WORK TO BE COMPLETED: Print the whole listing exactly.
------------------------------
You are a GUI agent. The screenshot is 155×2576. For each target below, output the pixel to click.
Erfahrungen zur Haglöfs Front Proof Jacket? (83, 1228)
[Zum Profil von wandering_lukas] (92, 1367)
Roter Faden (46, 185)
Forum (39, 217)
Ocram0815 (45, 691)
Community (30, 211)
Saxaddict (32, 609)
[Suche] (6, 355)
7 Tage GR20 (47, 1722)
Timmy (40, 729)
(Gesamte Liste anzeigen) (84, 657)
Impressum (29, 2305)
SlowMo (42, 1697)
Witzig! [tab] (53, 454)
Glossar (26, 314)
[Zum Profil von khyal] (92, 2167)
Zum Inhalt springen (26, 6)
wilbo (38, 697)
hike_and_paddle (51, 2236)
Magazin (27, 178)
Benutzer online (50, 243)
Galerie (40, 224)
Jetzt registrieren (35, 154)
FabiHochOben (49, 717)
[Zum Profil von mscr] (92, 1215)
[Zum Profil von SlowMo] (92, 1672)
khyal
------------------------------
PROBLEM SOLUTION:
You are a GUI agent. The screenshot is 155×2576. For each target below, output the pixel to click.
Erfahrungen zur Haglöfs Front Proof Jacket? (83, 1228)
[Zum Profil von wandering_lukas] (92, 1367)
Roter Faden (46, 185)
Forum (39, 217)
Ocram0815 (45, 691)
Community (30, 211)
Saxaddict (32, 609)
[Suche] (6, 355)
7 Tage GR20 (47, 1722)
Timmy (40, 729)
(Gesamte Liste anzeigen) (84, 657)
Impressum (29, 2305)
SlowMo (42, 1697)
Witzig! [tab] (53, 454)
Glossar (26, 314)
[Zum Profil von khyal] (92, 2167)
Zum Inhalt springen (26, 6)
wilbo (38, 697)
hike_and_paddle (51, 2236)
Magazin (27, 178)
Benutzer online (50, 243)
Galerie (40, 224)
Jetzt registrieren (35, 154)
FabiHochOben (49, 717)
[Zum Profil von mscr] (92, 1215)
[Zum Profil von SlowMo] (92, 1672)
khyal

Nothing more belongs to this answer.